You will see proposals, you will see reform, but not in the Democratic budget that we see today. And that is what is so disappointing, Mr. Speaker. We can't ignore it. We shouldn't ignore it. It is right there. It is right before us.
Our children will look back at this time in the future as to what we did with their inheritance. And I don't mean about the death tax necessarily. I mean the inheritance of optimism that is so much a part of the American ethos, the optimism that the average American can always do better, that anyone can lift themselves up, that they can move things forward.
Instead, this is saying, no, we have to take more of your money. We have to move things backwards. You may not be able to have the same things that your parents had because we need more of your money for a failed and inefficient system.
That is not the America my parents left me, it is not the America that I want to leave my children, but it is the America that this Democratic budget is heading us towards.

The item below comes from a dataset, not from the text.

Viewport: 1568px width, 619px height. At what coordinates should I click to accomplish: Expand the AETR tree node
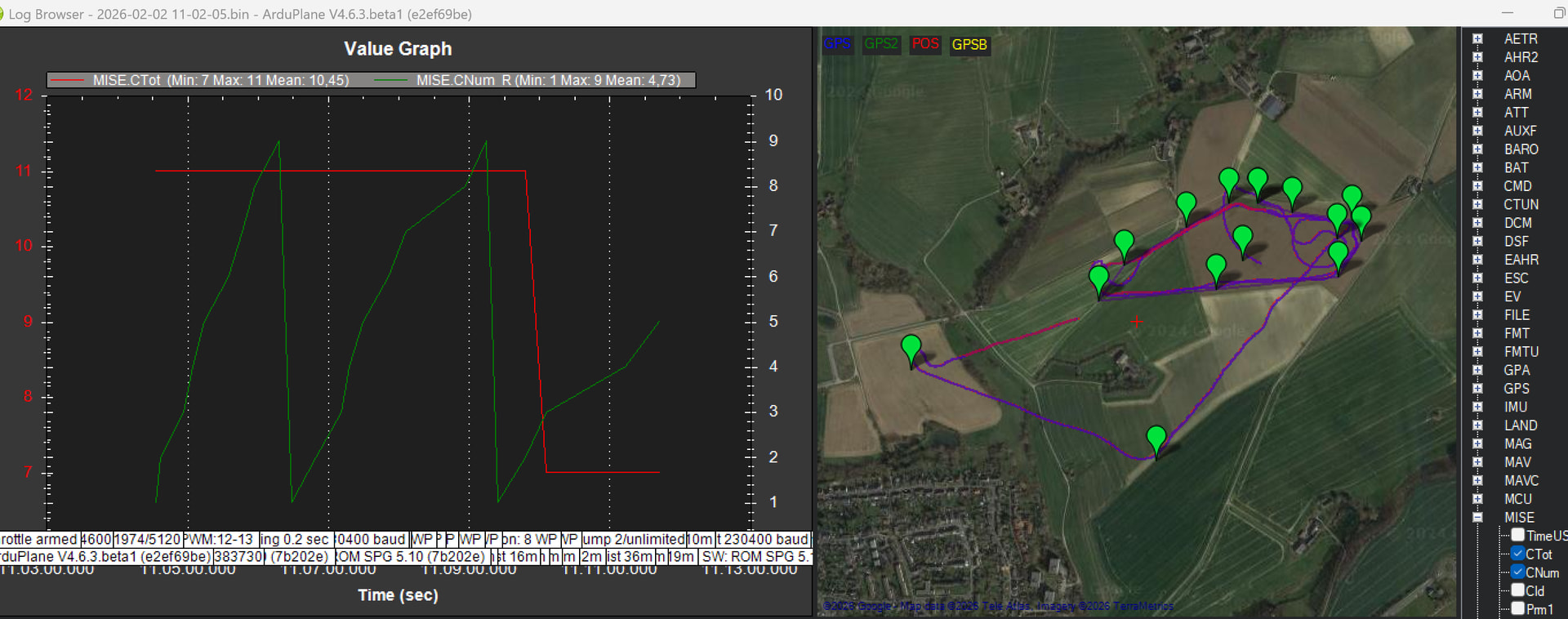point(1477,38)
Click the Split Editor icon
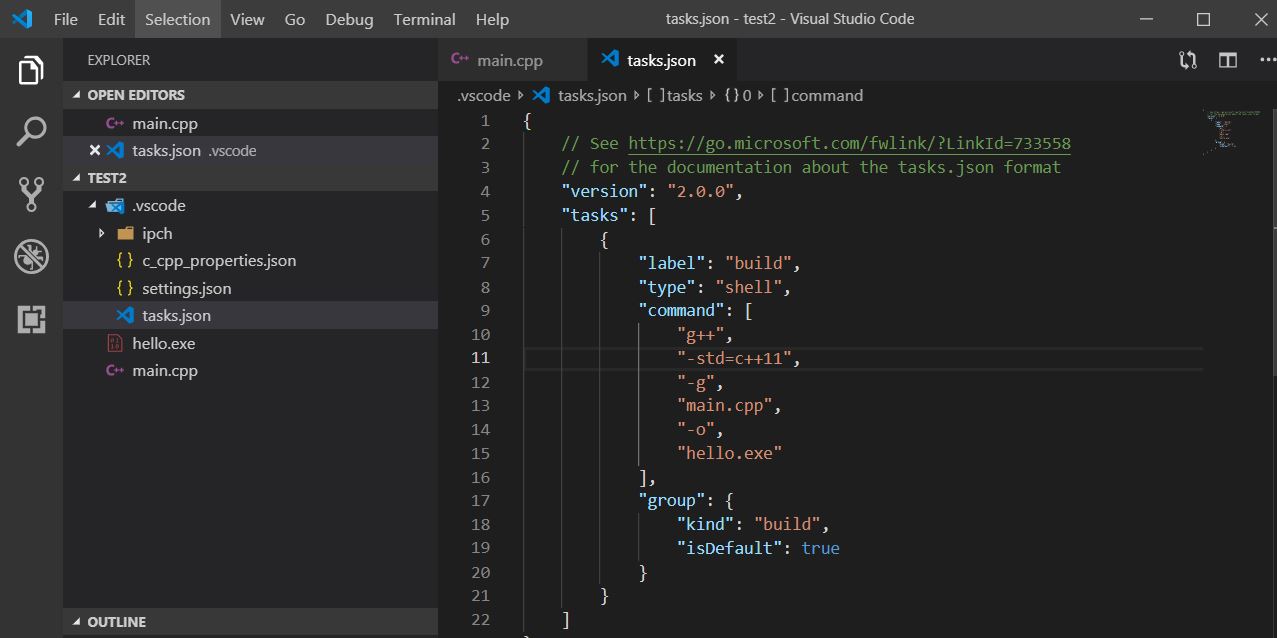1277x638 pixels. 1227,60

Mr. Speaker, we do not need the largest tax increase in American history. We need to let people keep more of their money, not less. Families will not struggle because government doesn't spend enough. Families will struggle when government spends too much and takes too much of their money.
Mr. Speaker, we need a solvent Social Security system, a solvent retirement system, not one that takes the money that that is taken out of people's paycheck for their retirement and spends it on other things and not one that is unsustainable, that won't exist 20 or 30 years from now.
Mr. Speaker, we need a Medicare system, a healthcare system, where people control their own healthcare, where people control their own destiny, not where the government is telling them what to do and telling them how to do it and using one of the most inefficient methods and high cost to do so. We have to reform that, or it won't exist in the future.
Yes, this Democratic budget is full of empty promises. You will hear about them over the next few days and weeks. You will hear that they promise to spend more money on this and spend more money on that and spend more money on the other thing, and in some cases they are definitely planning to do that. What they are not telling you is where they are getting it, and they are getting it right out of your pocket.
In some cases, they are going to say we are going to spend more money on this and spend more money on that and grow this program and grow that program; and, as Mr. Barrett from South Carolina said earlier, they don't actually have the money in the budget to do it. They are just telling you, oh, yeah, we are going to do it. But we will find the money later.
Well, you can be sure where they are going to get that money, probably the place they get the other money, right out of the American taxpayer. It is the only place to go, unless you cut spending somewhere else, which we are very happy to talk about, very willing to do. That is always something you do in budgets, you set those priorities.
Yes, it is a budget filled with empty promises, except one, the largest tax increase in American history.
Mr. Speaker, American taxpayers deserve better, and I hope that we will defeat this budget later this week.